米国のドナルド・トランプ大統領は、500億米ドル相当の中国製品に25%の関税を課すと発表した。同措置の対象には半導体サプライチェーンの製品も多く含まれることから、業界アナリストや市場関係者は懸念を示している。
米国のドナルド・トランプ大統領は、500億米ドル相当の中国製品に25%の関税を課すと発表した。同措置の対象には半導体サプライチェーンの製品も多く含まれることから、業界アナリストや市場関係者は懸念を示している。
米国の半導体企業とサプライヤーは、エレクトロニクス製品や部品の売り上げの減少につながることを懸念して、関税措置と世界の2大経済大国間の貿易戦争の激化に反対している。
トランプ政権は、中国との貿易による3750億米ドルの赤字を埋めて、米国産業にとってマイナスと思われる中国の政策(技術移転の強要や知的財産権の侵害など)に対抗するには、関税が必要だと主張している。
半導体機器サプライヤーやEDAベンダー、エレクトロニクスサプライチェーンに関わる企業が加盟するSEMI(半導体製造装置材料協会)は、知的財産の保護に向けた政府の取り組みに対しては支持を表明しているが、「関税措置は、対中貿易に関する米国の懸念に対して効果があるとは思えない」と述べている。

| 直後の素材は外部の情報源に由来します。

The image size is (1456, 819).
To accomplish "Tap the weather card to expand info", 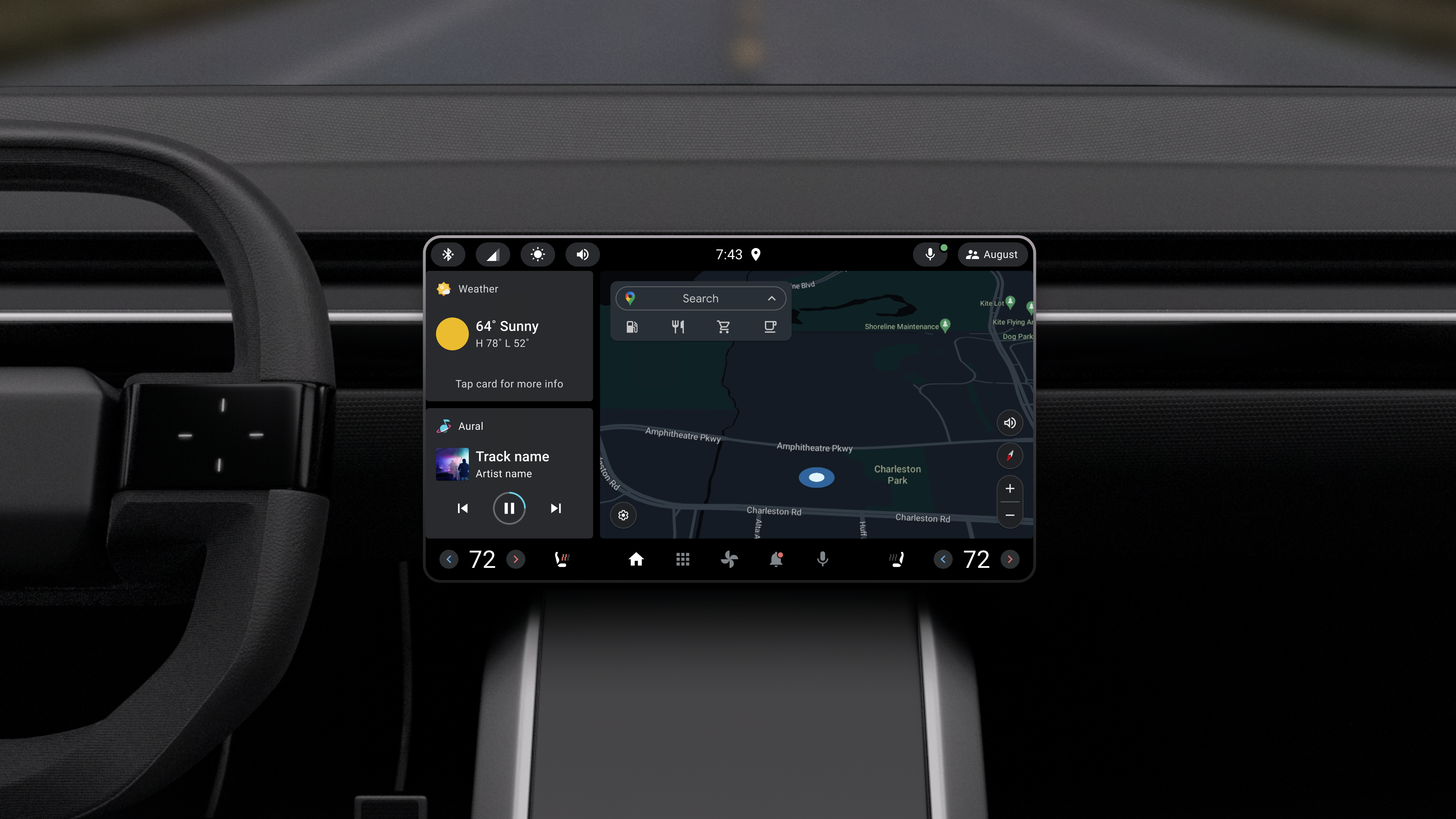I will pyautogui.click(x=509, y=335).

SEMIのパブリックポリシーマネジャーを務めるJay Chittooran氏が2018年6月15日にSEMIのWebサイトに投稿したブログによると、米通商代表部(USTR:U.S. Trade Representative)が2018年4月に発表した関税対象の製品リストに掲載された半導体製品の約80%は、現在もリストに残っているという。対象製品には、中国から米国に輸入される試験検査装置やスペアパーツなどが挙げられている。
半導体メーカーを代表する業界団体である米半導体工業会(SIA)も、SEMIの見解に同意している。

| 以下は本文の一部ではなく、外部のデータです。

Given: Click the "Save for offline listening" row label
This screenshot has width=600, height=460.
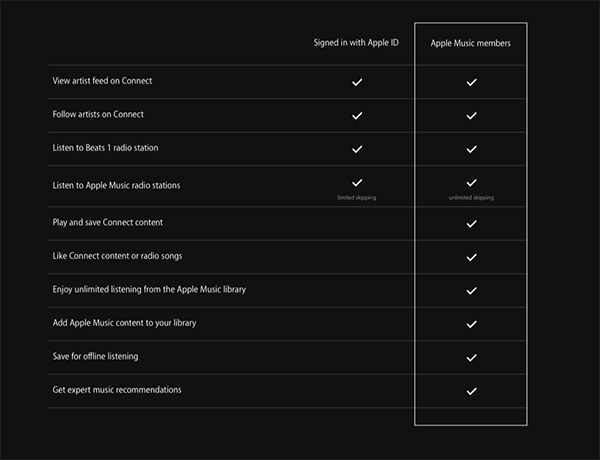Looking at the screenshot, I should 96,356.
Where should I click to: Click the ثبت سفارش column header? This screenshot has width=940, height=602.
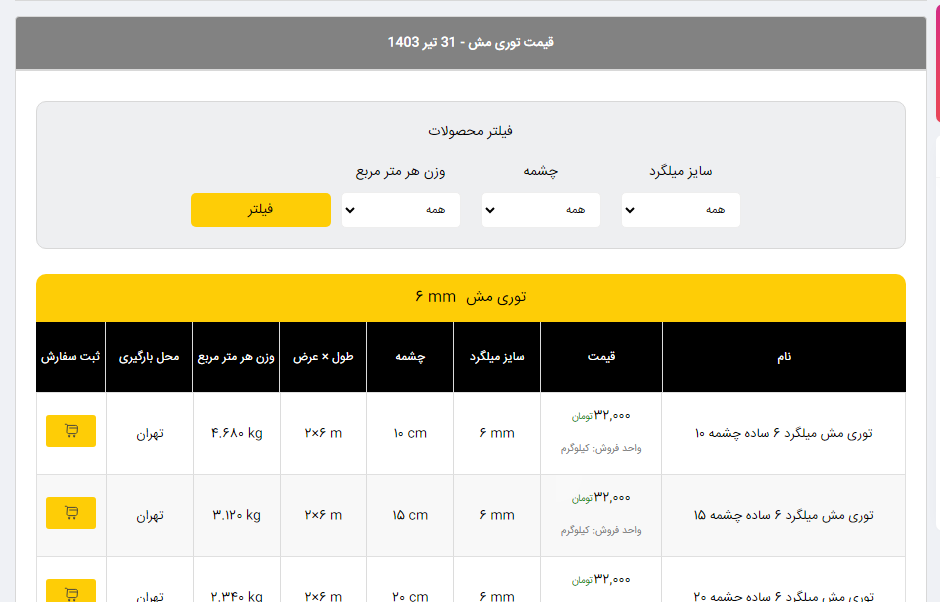click(71, 357)
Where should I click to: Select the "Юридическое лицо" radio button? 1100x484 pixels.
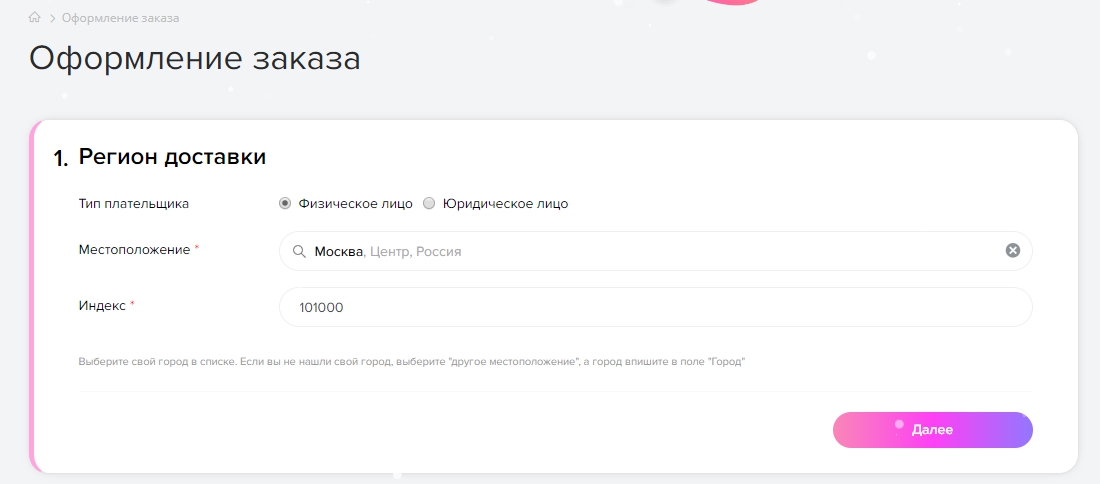click(x=429, y=203)
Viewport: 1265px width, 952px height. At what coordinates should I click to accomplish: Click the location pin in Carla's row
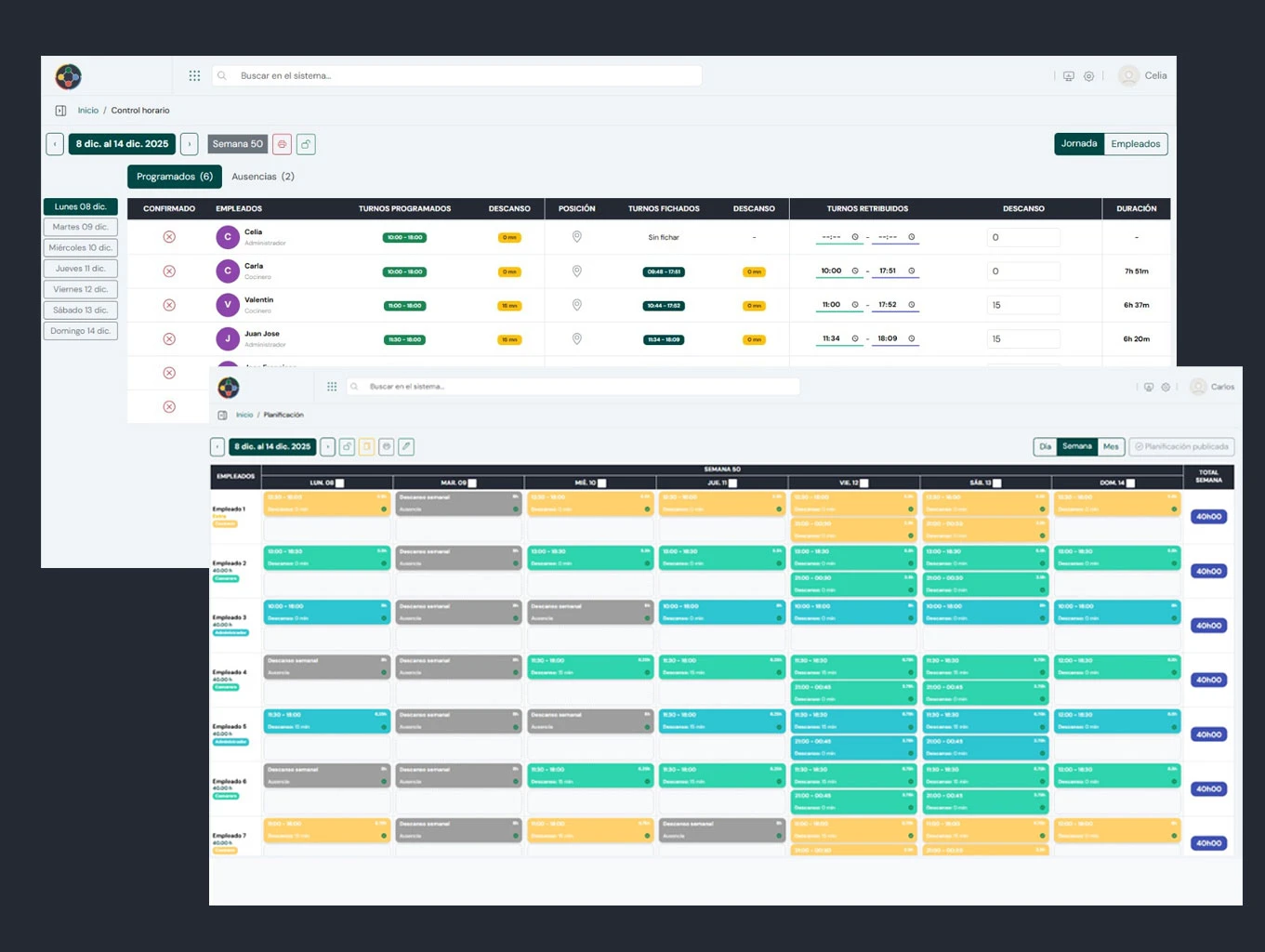pyautogui.click(x=576, y=271)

SIAの広報担当は、「米国の半導体業界は、中国による強制的な技術移転や知的財産権の侵害を懸念している点ではトランプ政権に同意している。一方、中国から輸入される半導体製品は、実際はそのほとんどが米国で設計、製造されているため、関税措置は逆効果であり、中国での知的財産や産業政策に関する深刻な問題には対処できないと考えている」という見解を電子メールで発表した。SIAは、「製品に関税を課すことは競争力の低下を招き、中国との貿易問題の対処にはならないことを政府に説明していきたい」と述べている。
EE Timesがインタビューした複数の業界アナリストも、関税措置に懸念を示し、「中国の政策に対する米国の懸念に対処できるかは疑わしい」と有効性に疑問を投げかけた。
米国の市場調査会社であるIC Insightsでプレジデントを務めるBill McClean氏は、「関税は、消費者物価の上昇やビジネスの世界的な減速、エレクトロニクスを含むあらゆる産業へのマイナスの影響を招く可能性がある」と指摘している。
McClean氏は、「エレクトロニクス業界がこの20年間で、よりコンシューマー製品に焦点を当てるようになってきた今、(関税の)影響は極めて厳しくなる可能性がある」と述べる。「残念なことに、近いうちに対メキシコ、対カナダでも同様の状況が発生するだろう。これらの貿易摩擦は、さらに激化する可能性がある。収拾がつかなくなるうちに、双方でできるだけ早く合意に達すべきだ」(同氏)
International Business StrategiesのCEO(最高経営責任者)であるHandel Jones氏は、「貿易不均衡は確かに問題だが、中国が、米国から製品を購入するようにしていくことが重要だ。現在の米国の対中アプローチは、逆効果にしかならないだろう」と語った。